> **INSTRUCTION**:
In the listing below, rewrite the part that opens with the line containing "You are a computer-use agent." and closes with the line containing "tap(1094, 273)", with "yellow" changed to "blue" and nothing else altered. Omit the pictures from your answer.

> **TASK MATERIAL**:
====================
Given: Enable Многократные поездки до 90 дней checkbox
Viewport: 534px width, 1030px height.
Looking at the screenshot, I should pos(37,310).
====================
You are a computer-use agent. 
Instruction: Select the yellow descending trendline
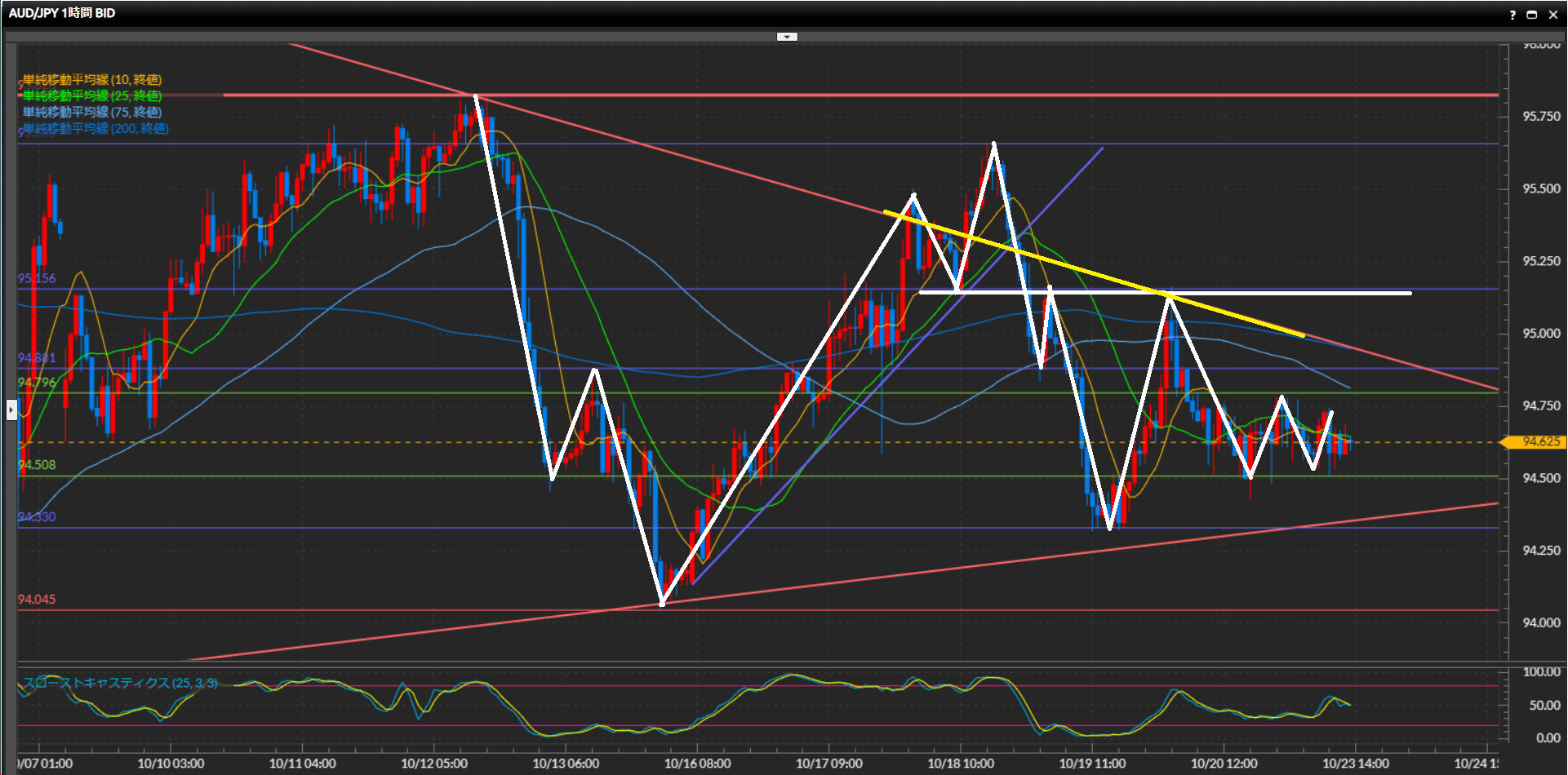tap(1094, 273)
====================
> **ANSWER FOR THIS EXERCISE**:
You are a computer-use agent. 
Instruction: Select the blue descending trendline
tap(1094, 273)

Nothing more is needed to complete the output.